Дня 25. Отдельные пункты из письма одного нашего товарища, который там же, в Ярославле, находился, но по некоторой причине на другом дворе. Тот тайно писал вельможным панам правдивые вещи, о чем только мог доведаться, ибо до него там надежнейшие (если правда) известия доходили.

[1-е]. “Как в том, что я здесь, так же и относительно царя не сомневайтесь, что он жив и в Путивле находится”.[303] Чему он приводит, между прочим, основания и доказательства: “И то дай, Господи Боже, чтобы я так был в доме отца моего, как он сейчас в Путивле, никто ни в чем не должен сомневаться”.

2-е. Петрушка и Болотников в столичном городе Москве находятся, и это несомненно. Хитрость какую-то хотел совершить Болотников, но она ему повернулось боком. Люди из Тулы, по соглашению с царем, вышли, а сам Болотников попал в плен.[304]

3-е. Посол наш, уже три недели будет, как выехал в столичный город Москву, но аудиенции еще не получил и находится под большой стражей, чтобы, упаси Боже, не увиделся со старым послом или не договорился с ним. Очень этого боятся.[305]

4-е. Царя до сих пор не было, и лишь теперь в столичный город Москву приехал.[306]

5-е. Уже взяли в плен Петрушку и Болотникова, но все-таки снова на праздник святого Николая[307] приказано в полки съезжаться; это значит, что Дмитрий жив.

Раздел 12 Декабрь

Дня 1. Лишь теперь снег в здешних краях покрыл землю. Отсюда видно, как все это время нам Бог всемогущий дивным провидением своим не отказывал в благодеяниях, также и в тепле.

Дня 3. Когда рано утром возницы ездили за водой, увидели на реке у перевоза между “москвой” поляка, который, приблизившись к ним, спрашивал о пане воеводе и о других. Более же ничего сказать не мог, только отойдя подалее, нарочно громко отвечал расспрашивавшим его чернецам, чтобы наши слышали, говоря, что с обеих сторон (то есть с царской стороны и с польской стороны) такие собрались войска, каких до того времени не бывало. И если бы “москва” не воевала с уловками, ничего бы за собой не могла удержать, ибо уже сколько раз “москва” то появлялась, то убегала. Но этому верить не хотелось.

Дня 9. Пришли известия, что уже посол отправлял посольство, суть которого, говорили, в следующем. Спрашивал он царя: “Почему пана посла государя моего и сенатора, пана воеводу, и других таких знатных людей столь долгое время без всякой вины держал в заключении? Ибо не землю грабить, не военным обычаем приехали они все, но потому что вы сами прежнему царю, государю своему, у короля его милости и Речи Посполитой жену просили. Мирным обычаем, в свадебном поезде, въехали они вместе с послами польскими, подтверждая дружбу, чтобы договариваться о вечном мире”.

[ЗАДАНИЕ]
Напишите продолжение текста о событиях в Ярославле, начиная сразу после его последнего предложения.

[ВЫДЕРЖКИ ИЗ ЗАПИСЕЙ]
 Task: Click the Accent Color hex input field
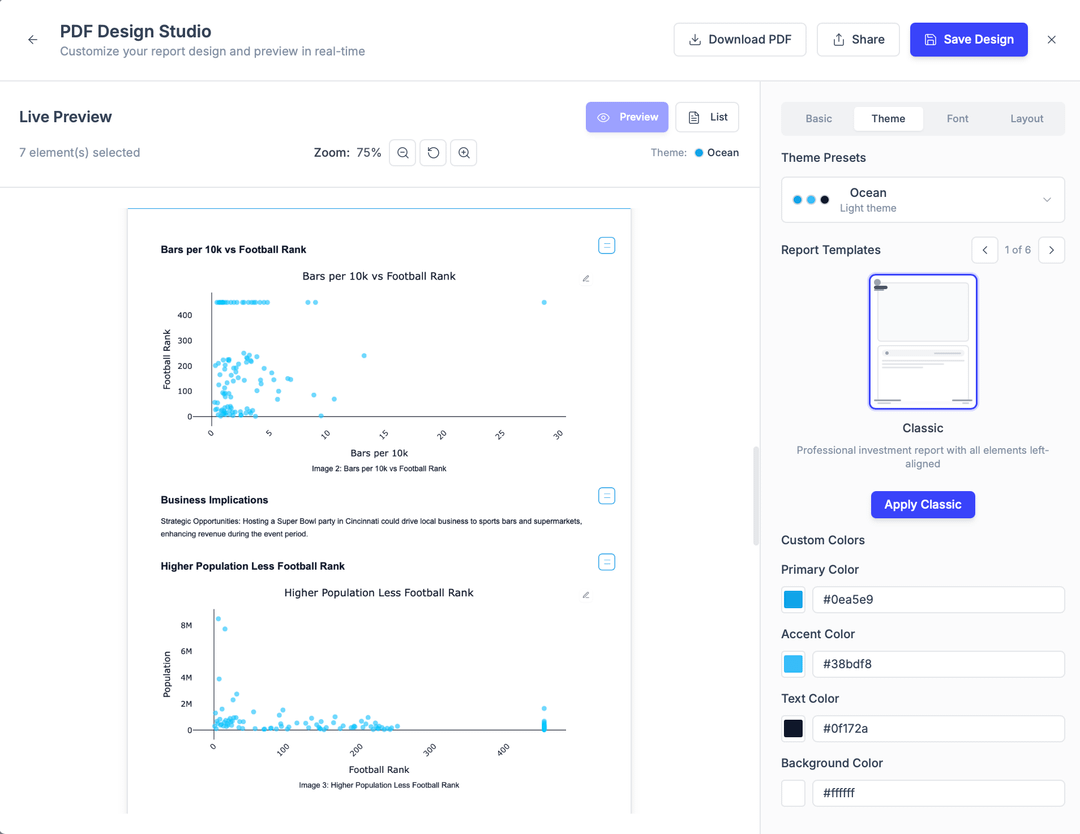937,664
--
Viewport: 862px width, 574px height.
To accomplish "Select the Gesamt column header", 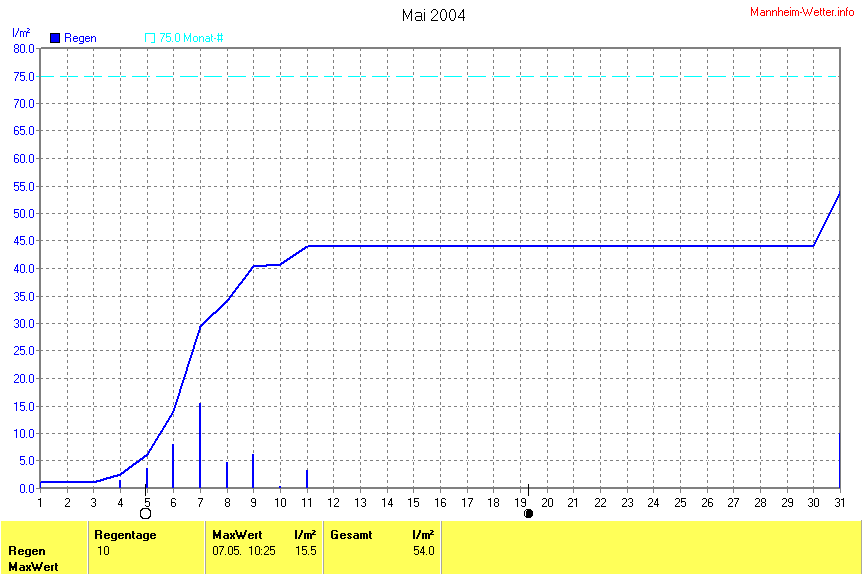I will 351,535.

[ОТВЕТ К ЗАДАНИЮ]
На это царь и бояре думные отвечали, что “как пан воевода, так и все другие люди государя твоего не к истинному царю, но к Расстриге, на горе Речи Посполитой вашей приехали, который иначе кончить не мог свою жизнь, как он ее кончил”.

Услышав это, посол стал утверждать и доказывать, что Дмитрий не Расстрига, но был настоящим царем, потому что “всею „москвою“ был принят за государя и коронован, и потом ему присягу на верность давали. Однако же, что бы там ни было, вы все вечный позор и бесчестье от всего света заслужили. А теперь, если оставшихся людей государя моего из своей земли не отпустишь, да не таких оборванных, как других отпустил, государь мой приказал отдать тебе эту саблю, объявляя справедливую войну”. Якобы после этого царь, приняв саблю, приказал того посла задержать, посадив под надежную стражу, а своего посла снова хотел отправить в Польшу.[308]

Потом сделали вид, что из наших панов лучших со дня на день должны кого-то взять для переговоров.[309] Другие же уверяли, что переговоры между Дмитрием и Шуйским должны состояться по заключении двухмесячного перемирия. Совсем мы не знали, кому верить. Если бы все те дела записывать, то никогда им не было бы конца. Однако, когда тревоги утихли, за особенную милость Божью мы сочли, что ни у кого, в особенности у родственников, в ту пору не было дурных предчувствий.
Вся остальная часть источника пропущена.